In modern wars, including the Civil War, women have taken on key assignments at the heart of the action as soldiers or nurses or performed supportive roles. Women contributed important work to the intelligence services of the Union as well as the Confederacy: Perhaps the most remarkable service rendered was that of Harriet Tubman, now recognized as having played a central role in gathering intelligence and planning the liberation of more than 700 slaves in the Union Army’s dramatic 1863 raid on the Confederate redoubt at the Combahee River in South Carolina.
Other black women are known to have served the Union cause as spies, but because of the very subterfuge involved, biographical detail about them is hard to pin down.
One exception is Mary Bowser. Born a slave on a plantation near Richmond, Va., she was owned by the family of John Van Lew, a wealthy businessman originally from the North. Along with other slaves of the Van Lews, Mary was emancipated sometime in the 1840s.
Yet she remained a household servant until a Van Lew daughter, Elizabeth, arranged for her to attend a Quaker school for blacks in Philadelphia. In April 1861, she married Wilson Bowser, a free black man. Records list them as “servants” of Elizabeth Van Lew and the couple settled outside Richmond.
Even if Mary Bowser believed herself to be free (although by law she may have still been a slave), some people today might wonder why she bothered to return to a slave state after living in the Quaker circles of Philadelphia.
It turns out, in fact, she did not return directly from the North to the Van Lew household in Virginia but rather spent five years in the African nation of Liberia. There she grew homesick and, perhaps through continued correspondence with Van Lew, arranged to return to Virginia in early 1860, well before Abraham Lincoln’s election as president or the attack on Fort Sumter that ignited the Civil War.
The full extent of the relationship between Mary Bowser and Elizabeth Van Lew is not entirely clear, but at some point early in the war, the two women agreed to collaborate with the Union spy network in the Confederate capital of Richmond. Well known as a staunch Unionist and abolitionist before the war, Van Lew came to adopt a distracted, muttering persona as “Crazy Bet” to deflect Confederate concern. This way she could visit the city’s prison for Union soldiers with care packages of food and medicine and also pass along messages and establish a network of contacts.
To infiltrate the Confederate White House, the home of President Jefferson Davis and First Lady Varina Davis, however, required a different type of talent: the ability to act as a dimwitted yet loyal and hardworking domestic servant even while observing the Confederacy’s first family up close.

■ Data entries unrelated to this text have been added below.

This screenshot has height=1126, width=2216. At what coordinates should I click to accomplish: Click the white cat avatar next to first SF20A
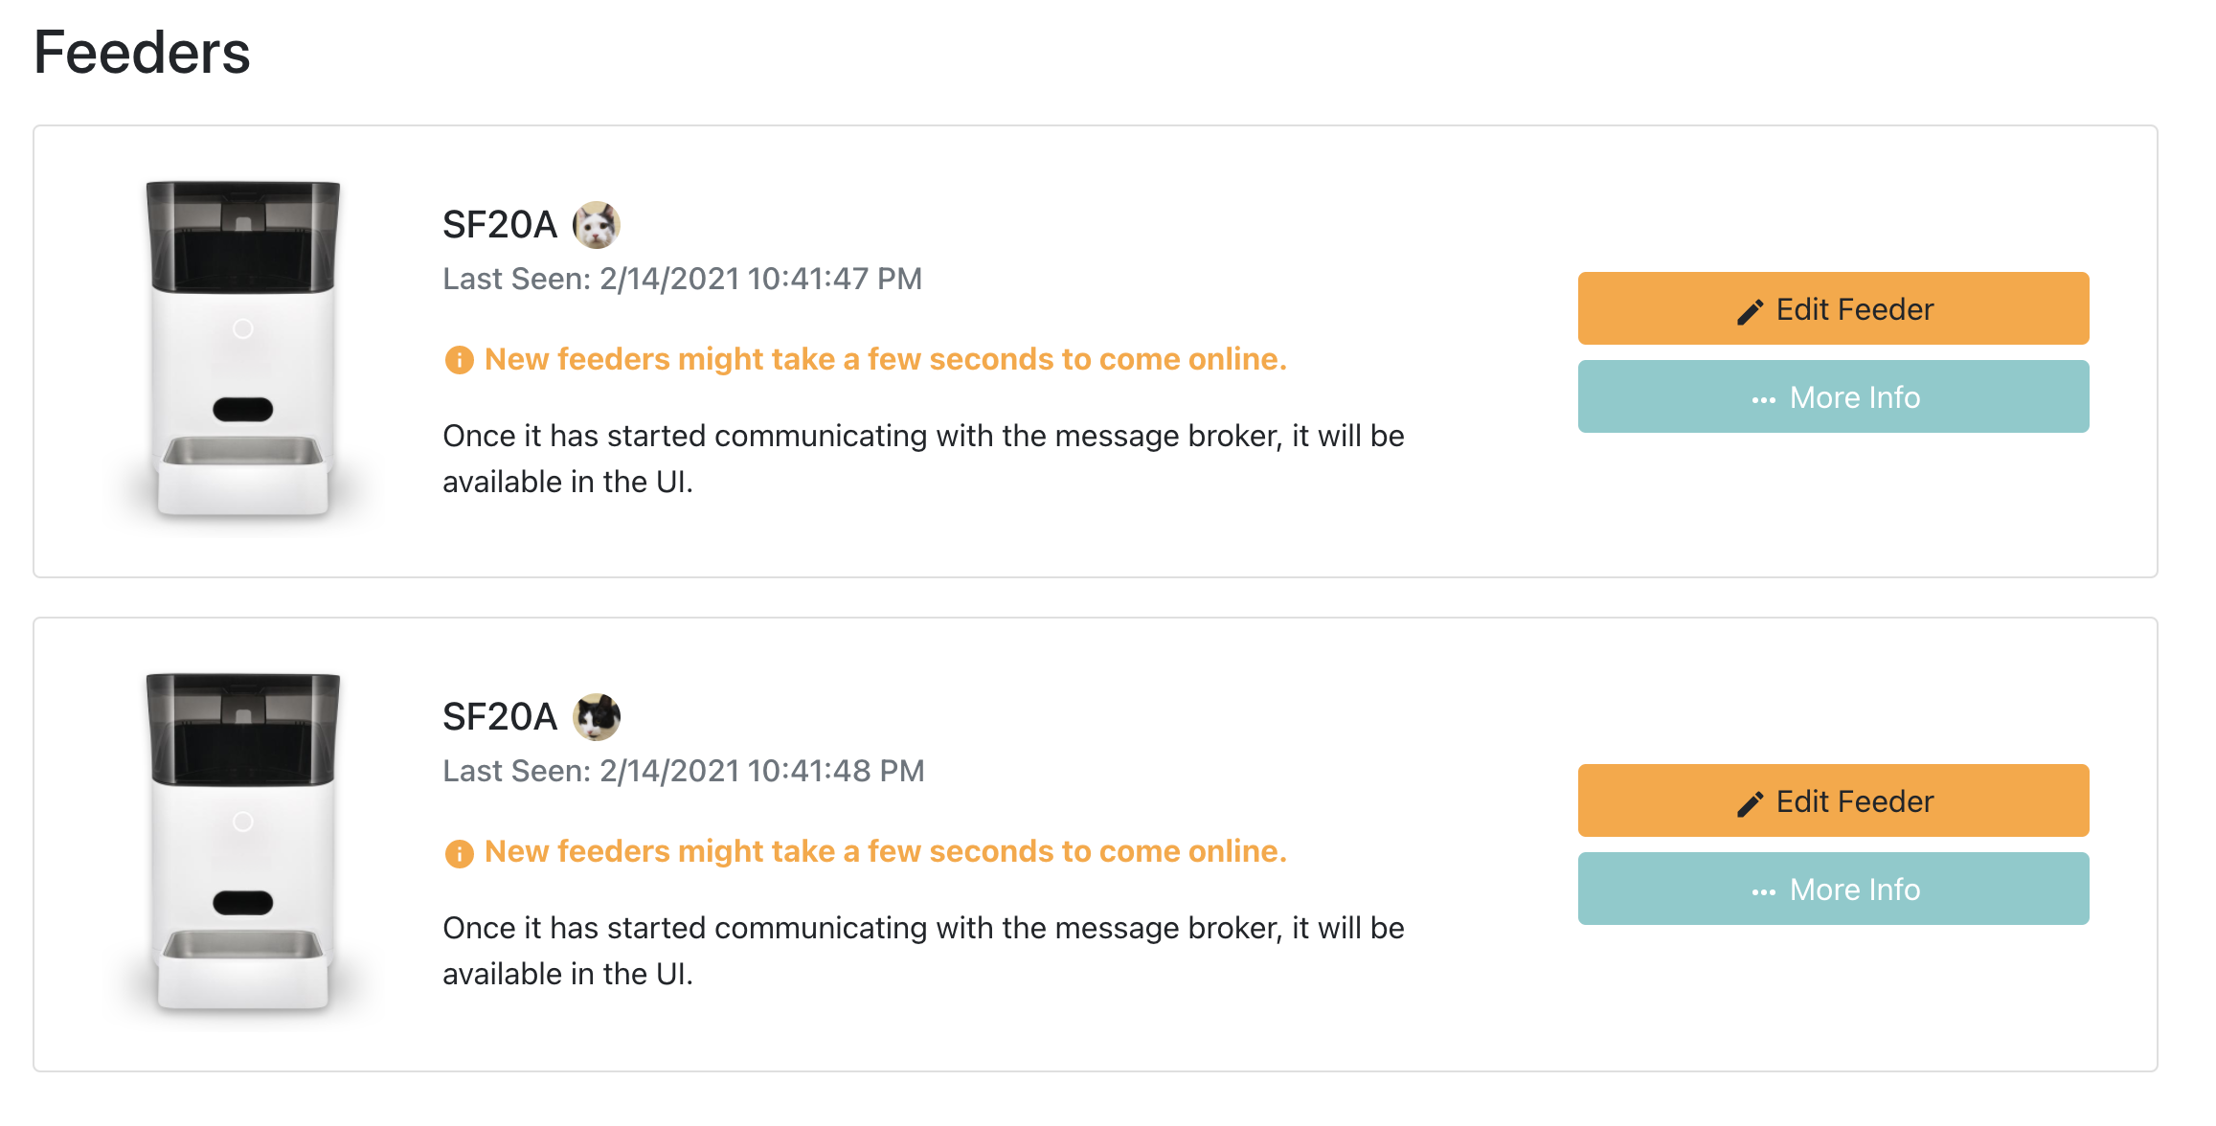coord(599,224)
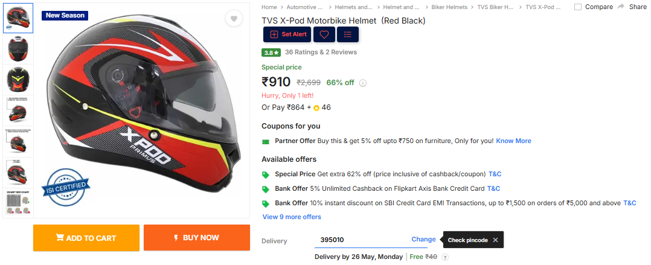Tick the Compare checkbox
The width and height of the screenshot is (651, 265).
578,7
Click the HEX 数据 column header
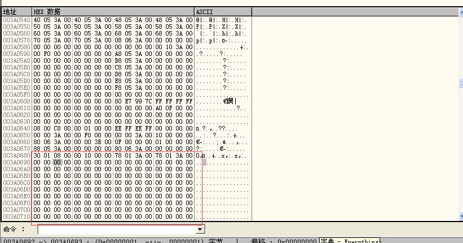The height and width of the screenshot is (243, 463). point(47,11)
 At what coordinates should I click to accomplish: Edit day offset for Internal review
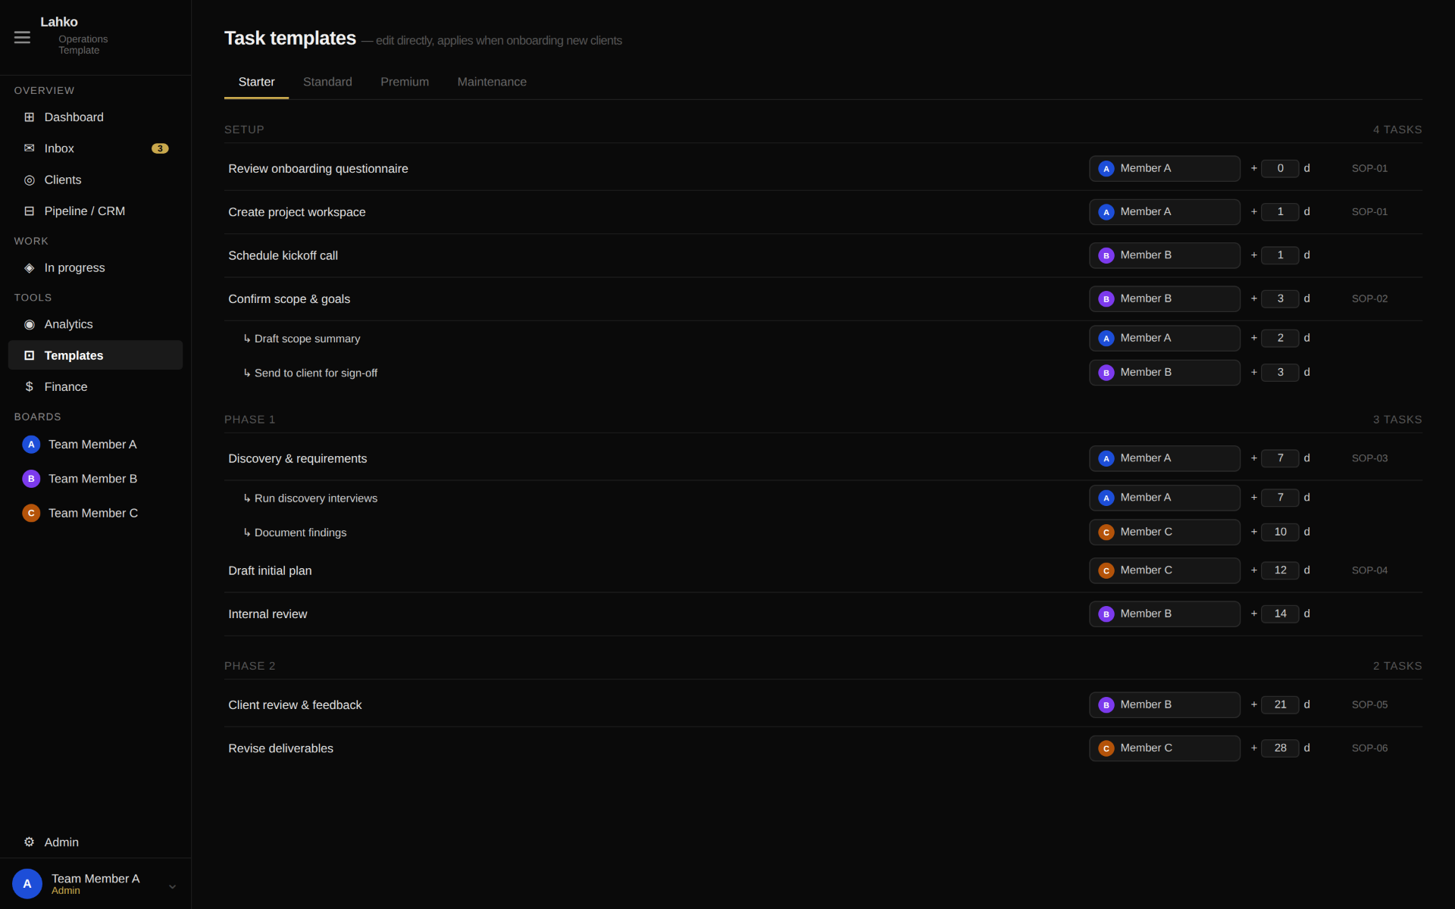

Mary Bowser, it seems, took to the role like a natural. After working at several Davis functions, she was hired full time and cleaned and served meals in the Confederate White House from about 1862 until almost the war’s end. She was known as “Little Mary,” according to Thomas McNiven, the Scottish-American baker whose business deliveries throughout Richmond, including to the Confederate White House, served as a cover for his activities as a member of the city’s Union spy ring.
McNiven’s recollection, provided late in life to his daughter, Jeanette, was that Mary Bowser “had a photographic mind” so that “everything she saw on the Rebel president’s desk, she could repeat word for word.”